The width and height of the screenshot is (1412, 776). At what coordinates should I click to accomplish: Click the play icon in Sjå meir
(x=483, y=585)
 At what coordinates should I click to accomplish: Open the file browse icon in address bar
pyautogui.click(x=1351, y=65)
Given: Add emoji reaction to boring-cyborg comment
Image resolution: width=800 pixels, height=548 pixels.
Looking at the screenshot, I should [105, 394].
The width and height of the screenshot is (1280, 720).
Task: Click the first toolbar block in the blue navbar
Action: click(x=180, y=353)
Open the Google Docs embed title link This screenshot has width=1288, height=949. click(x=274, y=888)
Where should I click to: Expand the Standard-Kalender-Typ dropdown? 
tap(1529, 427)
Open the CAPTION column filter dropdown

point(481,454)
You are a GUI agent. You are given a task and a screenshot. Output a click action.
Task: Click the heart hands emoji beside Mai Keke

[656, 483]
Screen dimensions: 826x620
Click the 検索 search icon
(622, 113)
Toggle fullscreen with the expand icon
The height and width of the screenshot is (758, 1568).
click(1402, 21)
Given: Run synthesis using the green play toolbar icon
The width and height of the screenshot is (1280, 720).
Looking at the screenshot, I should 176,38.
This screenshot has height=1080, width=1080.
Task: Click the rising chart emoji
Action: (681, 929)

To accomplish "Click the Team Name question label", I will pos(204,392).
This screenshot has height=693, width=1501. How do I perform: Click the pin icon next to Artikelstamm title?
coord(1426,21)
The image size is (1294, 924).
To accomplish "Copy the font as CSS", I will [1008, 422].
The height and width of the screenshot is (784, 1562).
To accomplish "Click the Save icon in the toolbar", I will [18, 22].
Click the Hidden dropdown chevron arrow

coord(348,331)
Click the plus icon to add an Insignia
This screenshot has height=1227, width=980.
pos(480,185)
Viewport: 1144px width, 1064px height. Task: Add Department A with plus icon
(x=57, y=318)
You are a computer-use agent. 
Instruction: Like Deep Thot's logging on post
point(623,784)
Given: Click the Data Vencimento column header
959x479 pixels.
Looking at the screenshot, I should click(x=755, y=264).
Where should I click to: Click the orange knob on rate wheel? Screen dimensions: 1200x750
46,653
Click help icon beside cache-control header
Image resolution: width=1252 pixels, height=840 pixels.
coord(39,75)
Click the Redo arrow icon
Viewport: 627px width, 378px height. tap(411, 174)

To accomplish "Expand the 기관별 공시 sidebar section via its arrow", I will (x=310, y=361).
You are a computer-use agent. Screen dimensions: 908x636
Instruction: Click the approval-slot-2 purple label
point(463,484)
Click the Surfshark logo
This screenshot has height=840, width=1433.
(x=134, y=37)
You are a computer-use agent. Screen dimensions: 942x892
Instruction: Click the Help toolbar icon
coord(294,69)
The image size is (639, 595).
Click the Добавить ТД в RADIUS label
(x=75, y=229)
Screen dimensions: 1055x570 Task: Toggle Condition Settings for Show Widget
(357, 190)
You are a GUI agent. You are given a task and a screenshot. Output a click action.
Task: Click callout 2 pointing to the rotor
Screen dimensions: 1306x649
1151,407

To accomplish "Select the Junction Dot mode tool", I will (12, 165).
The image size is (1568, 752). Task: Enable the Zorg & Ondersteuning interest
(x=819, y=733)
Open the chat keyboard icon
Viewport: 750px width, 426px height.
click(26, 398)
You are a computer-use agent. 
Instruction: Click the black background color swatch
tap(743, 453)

____________

**What is needed:**
Copy the whole listing above line for line, with no changes.

**Task result:**
The width and height of the screenshot is (1412, 776). At what coordinates should I click to accomplish: Click the play icon in Sjå meir
(x=483, y=585)
 At what coordinates should I click to accomplish: Open the file browse icon in address bar
pyautogui.click(x=1351, y=65)
Given: Add emoji reaction to boring-cyborg comment
Image resolution: width=800 pixels, height=548 pixels.
Looking at the screenshot, I should [105, 394].
The width and height of the screenshot is (1280, 720).
Task: Click the first toolbar block in the blue navbar
Action: click(x=180, y=353)
Open the Google Docs embed title link This screenshot has width=1288, height=949. click(x=274, y=888)
Where should I click to: Expand the Standard-Kalender-Typ dropdown? 
tap(1529, 427)
Open the CAPTION column filter dropdown

point(481,454)
You are a GUI agent. You are given a task and a screenshot. Output a click action.
Task: Click the heart hands emoji beside Mai Keke

[656, 483]
Screen dimensions: 826x620
Click the 検索 search icon
(622, 113)
Toggle fullscreen with the expand icon
The height and width of the screenshot is (758, 1568).
click(1402, 21)
Given: Run synthesis using the green play toolbar icon
The width and height of the screenshot is (1280, 720).
Looking at the screenshot, I should 176,38.
This screenshot has height=1080, width=1080.
Task: Click the rising chart emoji
Action: (681, 929)

To accomplish "Click the Team Name question label", I will pos(204,392).
This screenshot has height=693, width=1501. How do I perform: Click the pin icon next to Artikelstamm title?
coord(1426,21)
The image size is (1294, 924).
To accomplish "Copy the font as CSS", I will [1008, 422].
The height and width of the screenshot is (784, 1562).
To accomplish "Click the Save icon in the toolbar", I will [18, 22].
Click the Hidden dropdown chevron arrow

coord(348,331)
Click the plus icon to add an Insignia
This screenshot has height=1227, width=980.
pos(480,185)
Viewport: 1144px width, 1064px height. Task: Add Department A with plus icon
(x=57, y=318)
You are a computer-use agent. 
Instruction: Like Deep Thot's logging on post
point(623,784)
Given: Click the Data Vencimento column header
959x479 pixels.
Looking at the screenshot, I should click(x=755, y=264).
Where should I click to: Click the orange knob on rate wheel? Screen dimensions: 1200x750
46,653
Click help icon beside cache-control header
Image resolution: width=1252 pixels, height=840 pixels.
coord(39,75)
Click the Redo arrow icon
Viewport: 627px width, 378px height. tap(411, 174)

To accomplish "Expand the 기관별 공시 sidebar section via its arrow", I will (x=310, y=361).
You are a computer-use agent. Screen dimensions: 908x636
Instruction: Click the approval-slot-2 purple label
point(463,484)
Click the Surfshark logo
This screenshot has height=840, width=1433.
(x=134, y=37)
You are a computer-use agent. Screen dimensions: 942x892
Instruction: Click the Help toolbar icon
coord(294,69)
The image size is (639, 595).
Click the Добавить ТД в RADIUS label
(x=75, y=229)
Screen dimensions: 1055x570 Task: Toggle Condition Settings for Show Widget
(357, 190)
You are a GUI agent. You are given a task and a screenshot. Output a click action.
Task: Click callout 2 pointing to the rotor
Screen dimensions: 1306x649
1151,407

To accomplish "Select the Junction Dot mode tool", I will (12, 165).
The image size is (1568, 752). Task: Enable the Zorg & Ondersteuning interest
(x=819, y=733)
Open the chat keyboard icon
Viewport: 750px width, 426px height.
click(26, 398)
You are a computer-use agent. 
Instruction: Click the black background color swatch
tap(743, 453)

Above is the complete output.